§ **Work instructions**
Copy out everything from the line containing "The image size" down to the end of the entries, word for word, leaving out the pictures.

/---

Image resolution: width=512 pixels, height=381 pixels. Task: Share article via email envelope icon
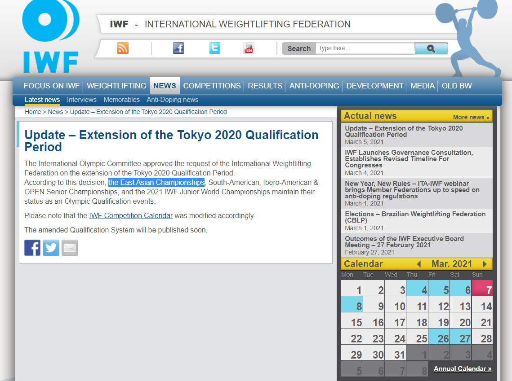point(70,248)
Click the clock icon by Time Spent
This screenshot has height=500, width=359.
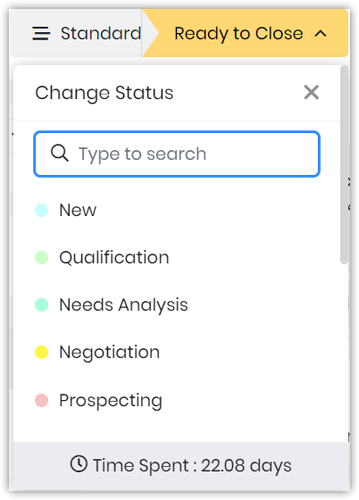(x=79, y=464)
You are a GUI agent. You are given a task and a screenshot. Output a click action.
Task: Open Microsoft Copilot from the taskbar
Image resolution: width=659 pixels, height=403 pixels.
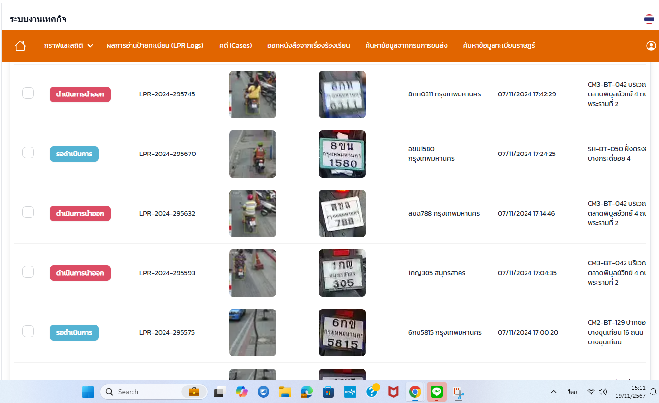coord(241,392)
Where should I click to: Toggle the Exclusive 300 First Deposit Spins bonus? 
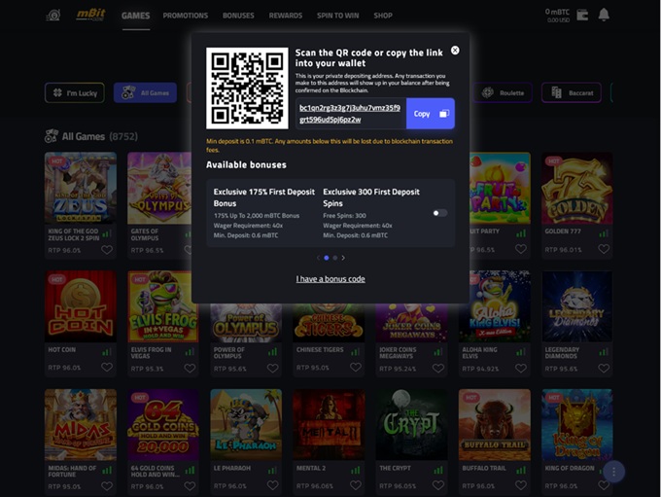tap(440, 213)

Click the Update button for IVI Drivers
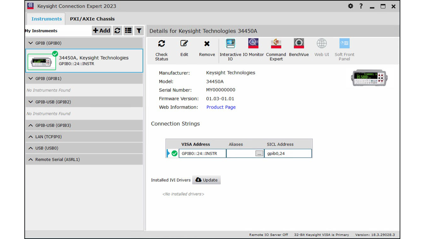point(206,180)
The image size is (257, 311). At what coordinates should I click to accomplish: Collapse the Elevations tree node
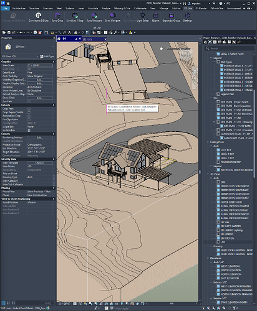click(208, 258)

\---

§ **Solution to the exercise**
The image size is (257, 311). At what coordinates should I click to accomplish: Collapse the Elevations tree node
click(208, 258)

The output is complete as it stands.